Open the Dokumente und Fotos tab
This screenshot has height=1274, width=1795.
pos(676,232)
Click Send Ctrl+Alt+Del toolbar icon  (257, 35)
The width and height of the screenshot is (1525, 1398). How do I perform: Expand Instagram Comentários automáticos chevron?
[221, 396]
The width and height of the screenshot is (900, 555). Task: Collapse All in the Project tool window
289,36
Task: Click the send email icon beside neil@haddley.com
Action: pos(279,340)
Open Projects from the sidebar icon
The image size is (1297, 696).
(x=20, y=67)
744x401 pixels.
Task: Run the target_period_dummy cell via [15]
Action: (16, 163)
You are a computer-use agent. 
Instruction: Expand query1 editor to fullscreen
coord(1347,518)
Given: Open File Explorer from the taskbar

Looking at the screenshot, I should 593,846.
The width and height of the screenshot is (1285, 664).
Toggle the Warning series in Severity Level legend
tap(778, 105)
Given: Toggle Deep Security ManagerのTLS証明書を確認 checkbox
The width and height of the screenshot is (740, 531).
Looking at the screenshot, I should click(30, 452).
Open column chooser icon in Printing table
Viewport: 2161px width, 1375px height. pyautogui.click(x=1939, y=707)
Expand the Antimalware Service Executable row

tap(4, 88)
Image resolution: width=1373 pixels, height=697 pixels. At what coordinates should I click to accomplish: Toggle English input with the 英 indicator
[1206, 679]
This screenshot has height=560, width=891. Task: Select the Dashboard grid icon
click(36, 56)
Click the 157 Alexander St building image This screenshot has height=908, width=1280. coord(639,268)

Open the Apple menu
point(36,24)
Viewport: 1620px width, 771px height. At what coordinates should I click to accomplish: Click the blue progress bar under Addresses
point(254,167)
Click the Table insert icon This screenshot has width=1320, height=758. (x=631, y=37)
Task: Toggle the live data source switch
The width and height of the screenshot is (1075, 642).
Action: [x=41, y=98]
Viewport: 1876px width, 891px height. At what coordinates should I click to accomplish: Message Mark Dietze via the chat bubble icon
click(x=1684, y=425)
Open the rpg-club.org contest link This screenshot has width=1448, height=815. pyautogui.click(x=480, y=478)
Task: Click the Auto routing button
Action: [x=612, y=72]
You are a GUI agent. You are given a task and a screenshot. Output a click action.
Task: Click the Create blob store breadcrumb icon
------------------------------------------------------------
▶ _TASK DETAILS_
Would you give the material above again, complete and exact?

▶ _ANSWER BOX_
Open the Dokumente und Fotos tab
This screenshot has height=1274, width=1795.
pos(676,232)
Click Send Ctrl+Alt+Del toolbar icon  (257, 35)
The width and height of the screenshot is (1525, 1398). How do I perform: Expand Instagram Comentários automáticos chevron?
[221, 396]
The width and height of the screenshot is (900, 555). Task: Collapse All in the Project tool window
289,36
Task: Click the send email icon beside neil@haddley.com
Action: pos(279,340)
Open Projects from the sidebar icon
The image size is (1297, 696).
(x=20, y=67)
744x401 pixels.
Task: Run the target_period_dummy cell via [15]
Action: (16, 163)
You are a computer-use agent. 
Instruction: Expand query1 editor to fullscreen
coord(1347,518)
Given: Open File Explorer from the taskbar

Looking at the screenshot, I should 593,846.
The width and height of the screenshot is (1285, 664).
Toggle the Warning series in Severity Level legend
tap(778, 105)
Given: Toggle Deep Security ManagerのTLS証明書を確認 checkbox
The width and height of the screenshot is (740, 531).
Looking at the screenshot, I should click(30, 452).
Open column chooser icon in Printing table
Viewport: 2161px width, 1375px height. pyautogui.click(x=1939, y=707)
Expand the Antimalware Service Executable row

tap(4, 88)
Image resolution: width=1373 pixels, height=697 pixels. At what coordinates should I click to accomplish: Toggle English input with the 英 indicator
[1206, 679]
This screenshot has height=560, width=891. Task: Select the Dashboard grid icon
click(36, 56)
Click the 157 Alexander St building image This screenshot has height=908, width=1280. coord(639,268)

Open the Apple menu
point(36,24)
Viewport: 1620px width, 771px height. At what coordinates should I click to accomplish: Click the blue progress bar under Addresses
point(254,167)
Click the Table insert icon This screenshot has width=1320, height=758. (x=631, y=37)
Task: Toggle the live data source switch
The width and height of the screenshot is (1075, 642).
Action: [x=41, y=98]
Viewport: 1876px width, 891px height. At what coordinates should I click to accomplish: Message Mark Dietze via the chat bubble icon
click(x=1684, y=425)
Open the rpg-club.org contest link This screenshot has width=1448, height=815. pyautogui.click(x=480, y=478)
Task: Click the Auto routing button
Action: [x=612, y=72]
You are a GUI agent. You are given a task and a screenshot. Output a click action.
Task: Click the Create blob store breadcrumb icon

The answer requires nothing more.